Добавить в цитаты Настройки чтения

Страница 99 из 102

— Поэтому и не могу обратиться… Он в генеральском вицмундире ходит, а у меня штанов крепких нет.

Артистка передала свой разговор с Загорским Островскому.

— Что же он сам ко мне не пришел? — удивился Островский.

— Да ведь он же, извините за выражение, без штанов, Александр Николаевич.

— Ну и дурак. Ведь я его всю жизнь без штанов видел, чего ж ему меня стесняться… Пускай приходит… Я ему свои дам…

И, как рассказывает автор воспоминаний, на другой же день Загорский поселился у директора императорских театров Островского.

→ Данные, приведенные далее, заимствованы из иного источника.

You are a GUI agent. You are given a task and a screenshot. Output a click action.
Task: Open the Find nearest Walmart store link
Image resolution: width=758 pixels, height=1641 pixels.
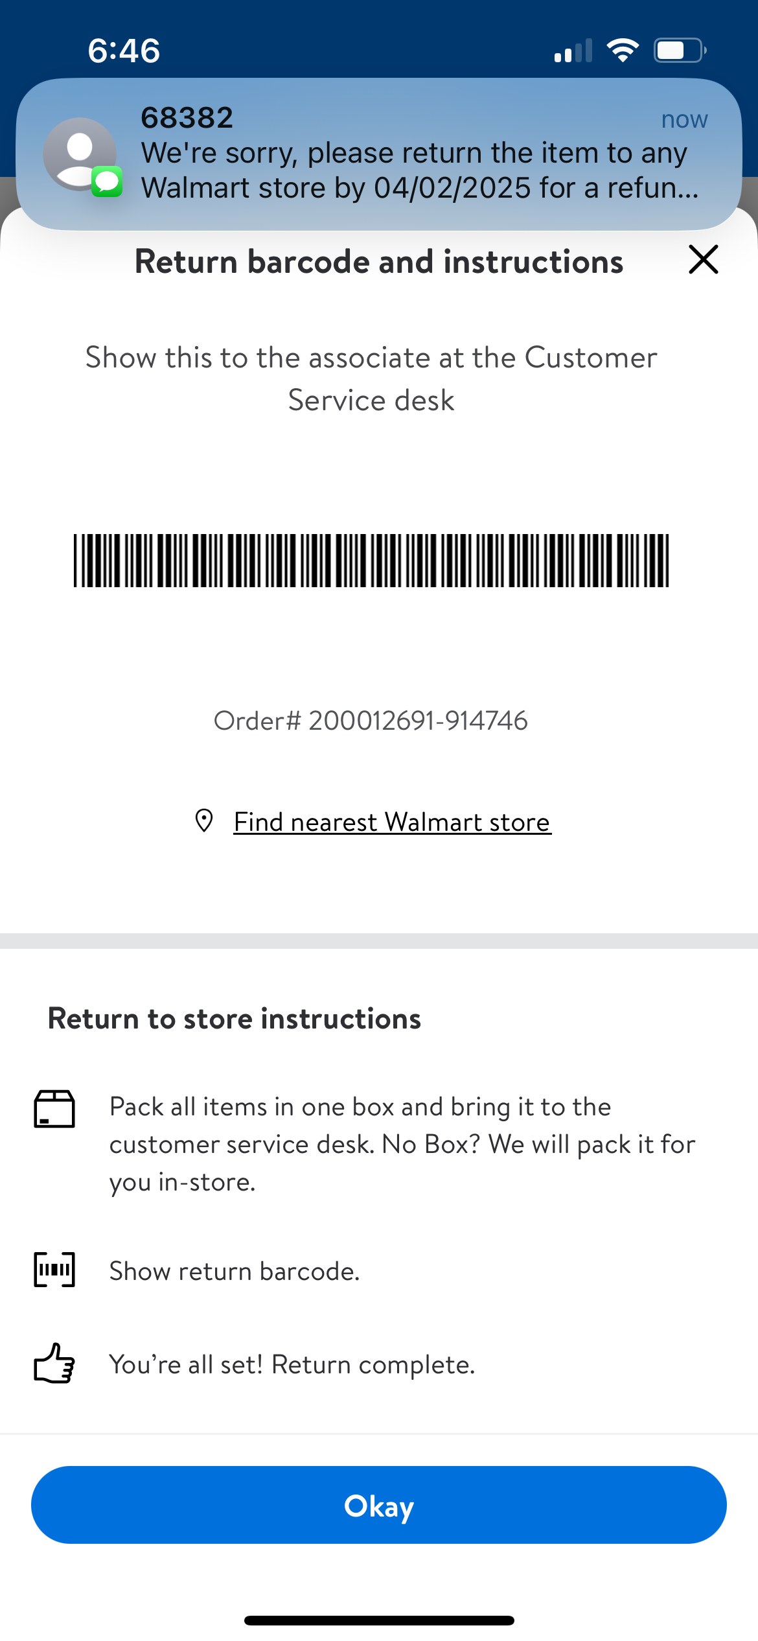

Ревностно взялся за дело Александр Николаевич. Он довольно потрудился на поприще драматургического искусства, написал одних оригинальных пьес около пятидесяти, а точнее говоря — сорок семь, создал целый народный театр, и теперь после «Не от мира сего» можно, пожалуй, и остановиться. Недаром в конце октября 1884 года, когда по случаю десятилетия Общества русских драматических писателей ему была преподнесена серебряная чернильница, он сказал полушутя-полусерьезно: «От всей души благодарю вас за дорогой подарок, но боюсь, что я уже исписал все чернила, которыми мне суждено было писать, и что мне придется только любоваться вашим подарком, а не пользоваться им». Да, годы уже не те для писания пьес, но он еще может оказать родному театру послугу своей службой, своими знаниями и опытностью. У него новый проект дешевой театральной школы, проекты об артистах, о режиссерском управлении, и все это должно быть введено в действие при его участии. В его руках руководство художественной частью в московских театрах. Он стал полным хозяином репертуара и может быть теперь полезен начинающим талантливым писателям. Он может провести в дело на пользу родному искусству те заветные убеждения, которыми жил.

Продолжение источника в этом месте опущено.